(Collection entries)

■ ■ ■

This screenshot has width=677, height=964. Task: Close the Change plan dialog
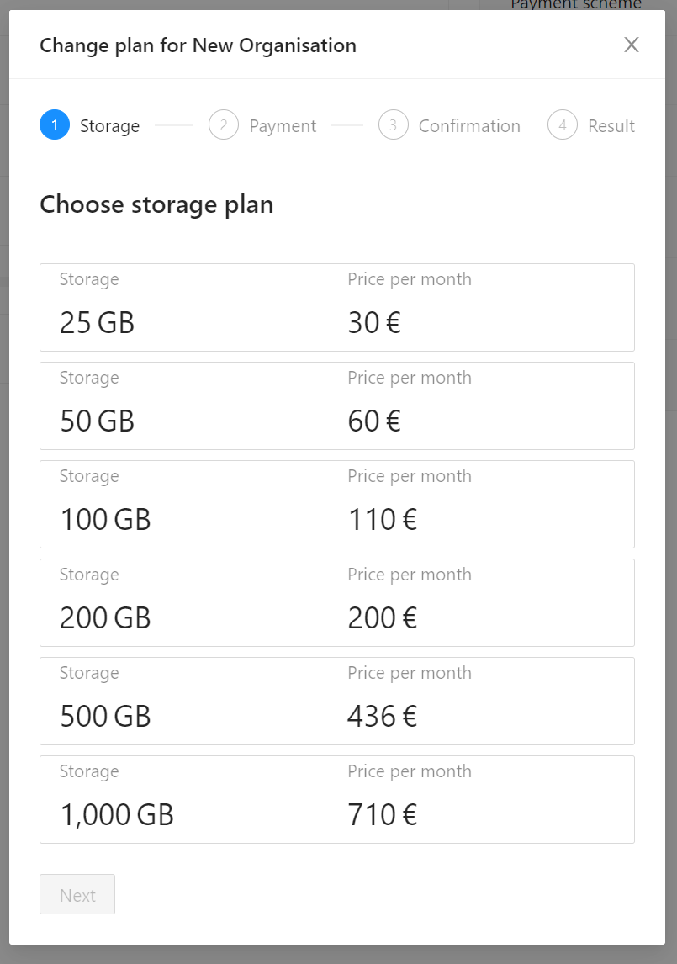coord(632,45)
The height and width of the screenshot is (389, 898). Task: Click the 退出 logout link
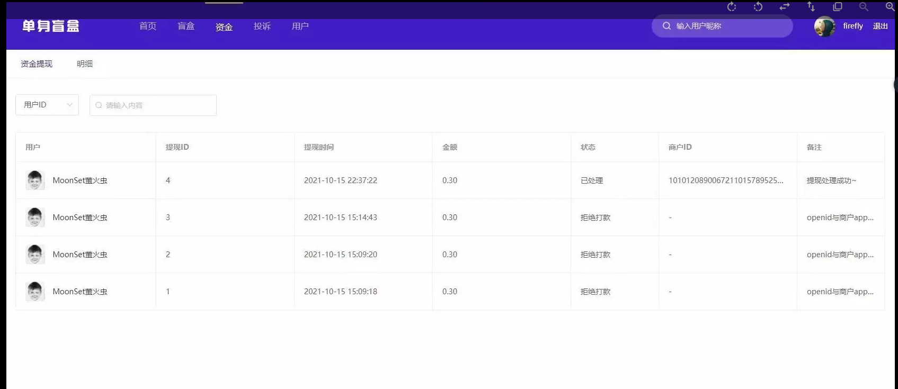tap(880, 26)
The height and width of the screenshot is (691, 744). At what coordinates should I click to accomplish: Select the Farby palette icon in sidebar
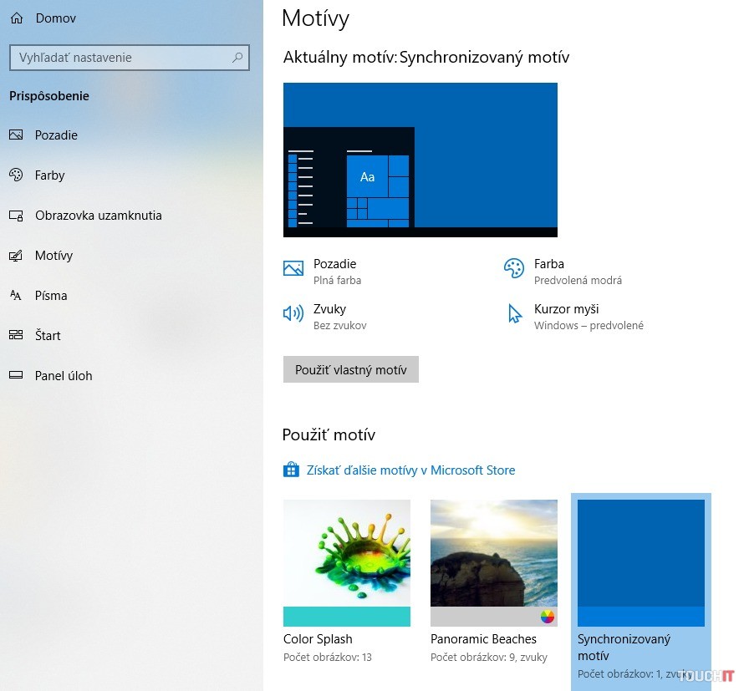click(x=16, y=175)
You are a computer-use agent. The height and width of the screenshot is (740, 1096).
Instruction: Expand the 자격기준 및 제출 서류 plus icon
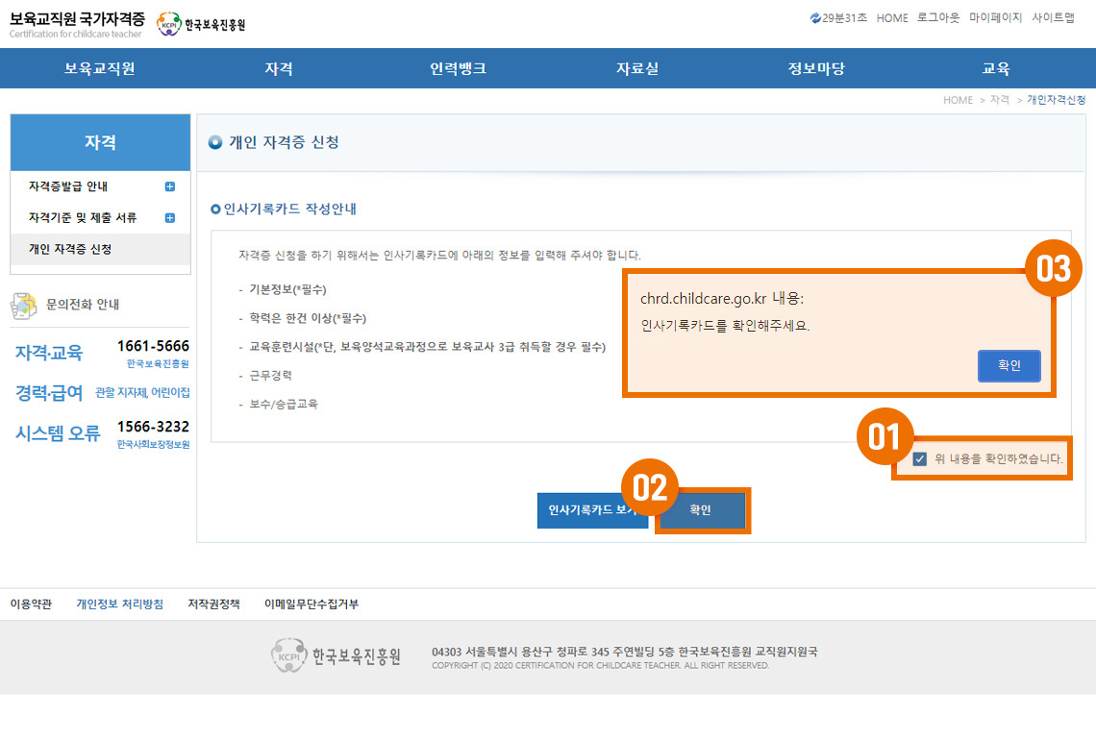pos(170,218)
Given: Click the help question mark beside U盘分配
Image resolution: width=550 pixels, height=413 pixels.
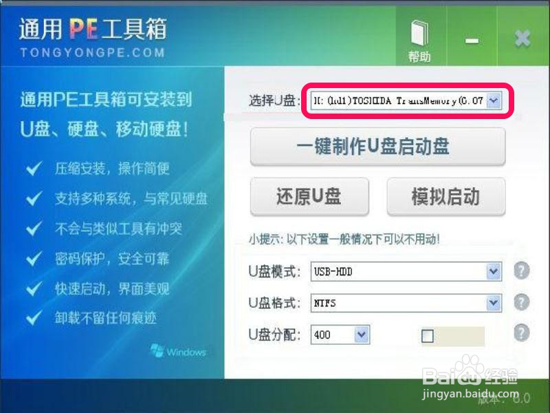Looking at the screenshot, I should coord(522,332).
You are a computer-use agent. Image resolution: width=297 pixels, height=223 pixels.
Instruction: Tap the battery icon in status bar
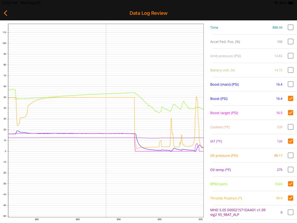291,3
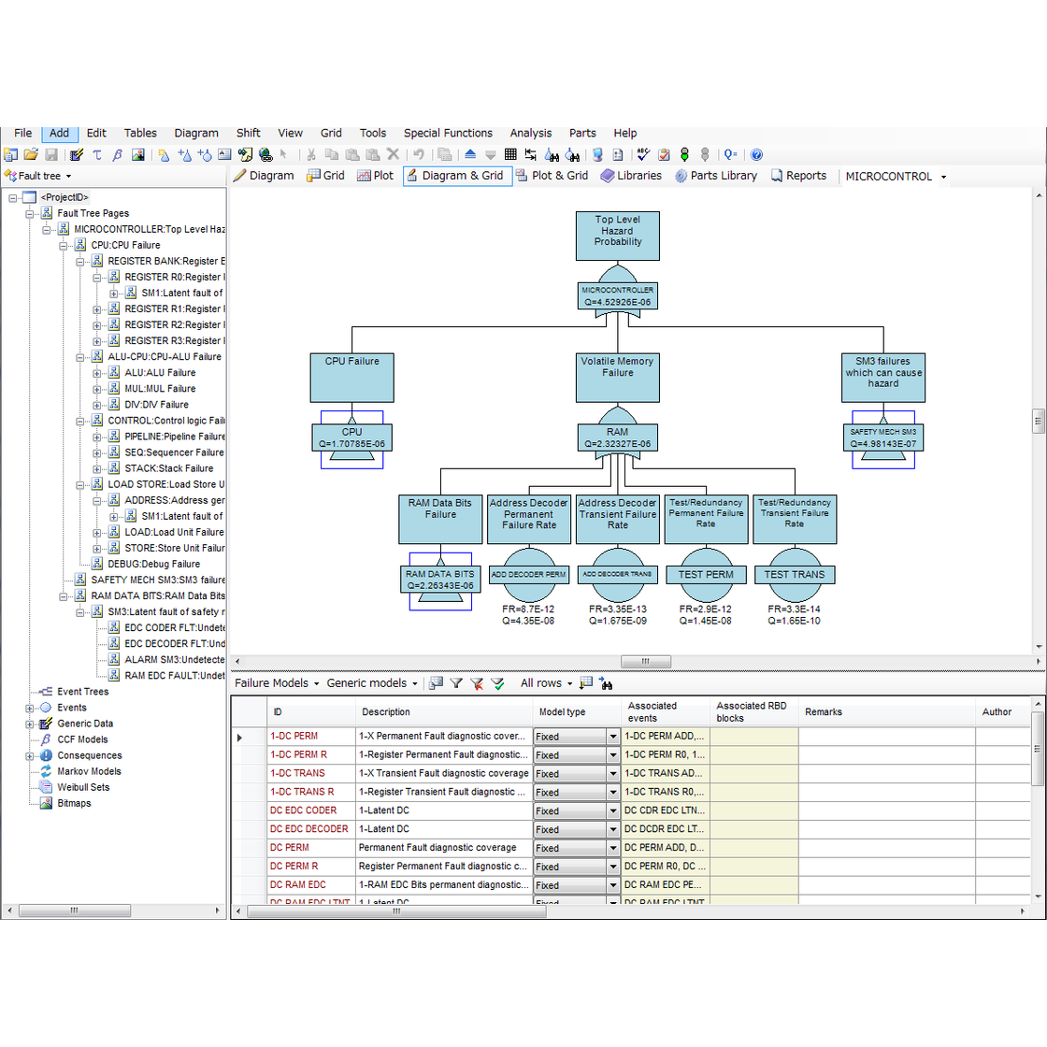Open Find using the binoculars icon
The width and height of the screenshot is (1047, 1047).
[x=553, y=154]
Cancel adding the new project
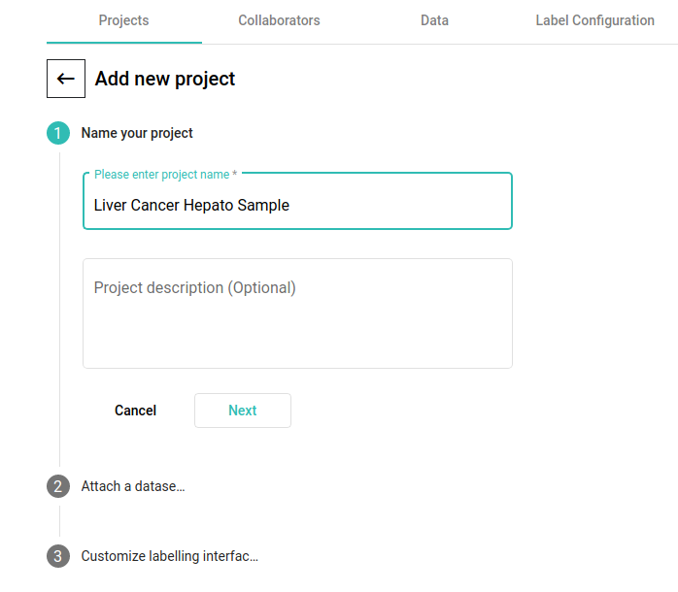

■ ■ ■

EXERCISE REQUIREMENTS =>
Would you please repeat the entries above verbatim, excluding each picture?

SOLUTION =>
This screenshot has width=677, height=964. Task: Close the Change plan dialog
coord(632,45)
The height and width of the screenshot is (389, 898). Task: Click the 退出 logout link
tap(880, 26)
The height and width of the screenshot is (691, 744). At what coordinates should I click to accomplish: Select the Farby palette icon in sidebar
click(x=16, y=175)
You are a computer-use agent. The height and width of the screenshot is (740, 1096).
Instruction: Expand the 자격기준 및 제출 서류 plus icon
pos(170,218)
Given: Click the help question mark beside U盘分配
Image resolution: width=550 pixels, height=413 pixels.
Looking at the screenshot, I should coord(522,332).
You are a computer-use agent. Image resolution: width=297 pixels, height=223 pixels.
Instruction: Tap the battery icon in status bar
291,3
Open Find using the binoculars icon
The width and height of the screenshot is (1047, 1047).
[x=553, y=154]
Cancel adding the new project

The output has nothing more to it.